Statistics Canada will release its Labour Force Survey on Friday, and markets are bracing for a mixed print. The Unemployment Rate is expected to tick higher to 7.2% in September, while the Employment Change is forecast to rise by 5K new workers after a huge loss in August.

A weaker report could strengthen the case for the Bank of Canada (BoC) to continue its easing cycle after cutting its policy rate by 25 basis points to 2.50% at its September 17 gathering, following three consecutive pauses.

At the event, Governor Tiff Macklem struck a cautious tone at his usual press conference. He said the inflation picture hasn’t changed much since January, noting mixed signals and a more data-dependent stance as the bank takes decisions “one meeting at a time.” He also acknowledged that inflationary pressures look a little more contained but reiterated that policymakers remain ready to act if risks tilt higher.

In addition, Senior Deputy Governor Carolyn Rogers added that no change in the deposit rate is being contemplated, while Macklem said the BoC is “a long way from even contemplating QE.” The Governor also pushed back against recession fears, forecasting around 1% growth in H2 2025. Overall, the tone suggested a steady hand, with no rush to adjust policy as the bank awaits clearer inflation trends.

The August prints from the domestic labour market saw the Unemployment Rate tick higher to 7.1%, while the Employment Change dropped for the second consecutive month, this time by 65.5K individuals.

What can we expect from the next Canadian Unemployment Rate print?

Consensus among market participants projects a slight rise in Canada’s Unemployment Rate to 7.2% last month, up from August’s 7.1%. Additionally, investors forecast the economy will add a modest 5K jobs in September, enough to reverse the last couple of months of declining job creation. It is worth recalling that Average Hourly Wages, a proxy for wage inflation, rose at an annualised 3.6% in August, up from the previous 3.5%.

According to analysts at TD Securities: “We look for employment to rise by 5K in September for a muted rebound after two months of heavy layoffs. Service sector hiring should drive the headline print alongside a mixed performance for goods-producing industries.”

When is the Canada Unemployment Rate released, and how could it affect USD/CAD?

The Canadian Unemployment Rate for September, accompanied by the Labour Force Survey, will be released on Friday at 12:30 GMT.

Markets see around a 70% chance of another quarter-point rate cut by the BoC at its October 29 meeting, while implied rates forecast nearly 25 basis points of easing by year-end. A soft print from the job market should add to the likelihood of lower rates later in the month, which in turn could weigh on the performance of the Canadian Dollar (CAD).

Senior Analyst Pablo Piovano from FXStreet notes that the Canadian Dollar has moved into a consolidative theme since late September, always below the key 1.4000 hurdle, while gains remain capped by the critical 200-day SMA near 1.3980.

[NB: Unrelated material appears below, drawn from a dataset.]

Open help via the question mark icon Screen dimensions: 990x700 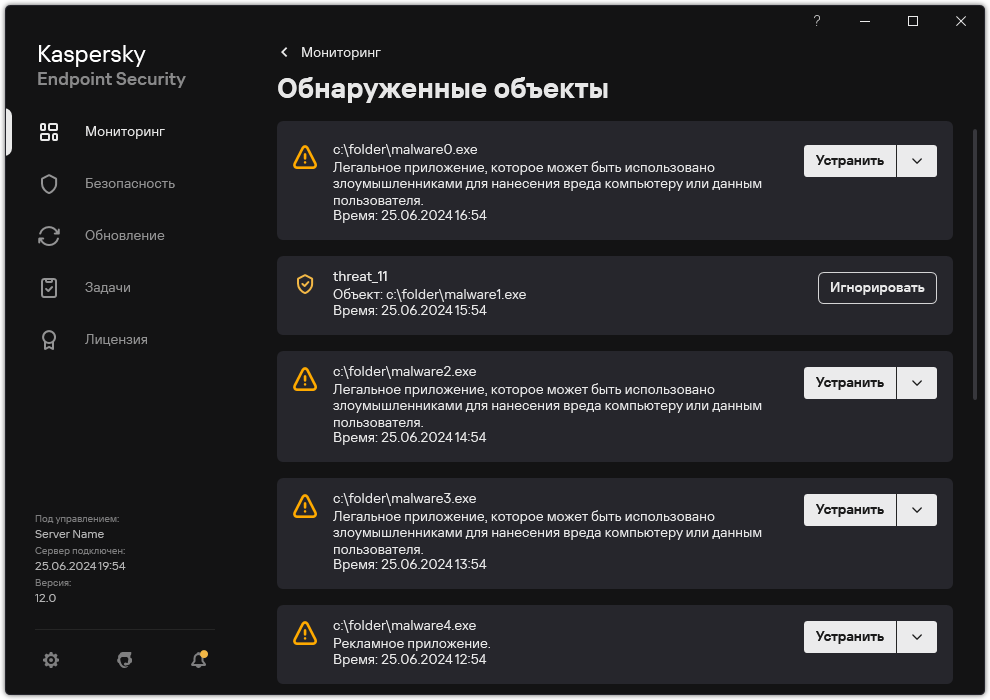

Piovano indicates that the resurgence of a bullish tone could motivate USD/CAD to challenge the October ceiling at 1.3986 (October 2), prior to the May top at 1.4015 (May 13). A sustainable upward bias from here should retarget the April high at 1.4414 (April 1).

On the other hand, Piovano suggests that provisional contention emerges at the 55-day and 100-day SMAs at 1.3822 and 1.3761, respectively. The loss of this region could spark a potential move toward the September base at 1.3726 (September 17). A deeper retracement could prompt a test of the July valley at 1.3556 (July 3) to re-emerge on the horizon.

“Furthermore, momentum indicators lean bullish: the Relative Strength Index (RSI) hovers past 62, while the Average Directional Index (ADX) is near 24, indicating a firm trend,” he says.

Employment FAQs

Labor market conditions are a key element to assess the health of an economy and thus a key driver for currency valuation. High employment, or low unemployment, has positive implications for consumer spending and thus economic growth, boosting the value of the local currency. Moreover, a very tight labor market – a situation in which there is a shortage of workers to fill open positions – can also have implications on inflation levels and thus monetary policy as low labor supply and high demand leads to higher wages.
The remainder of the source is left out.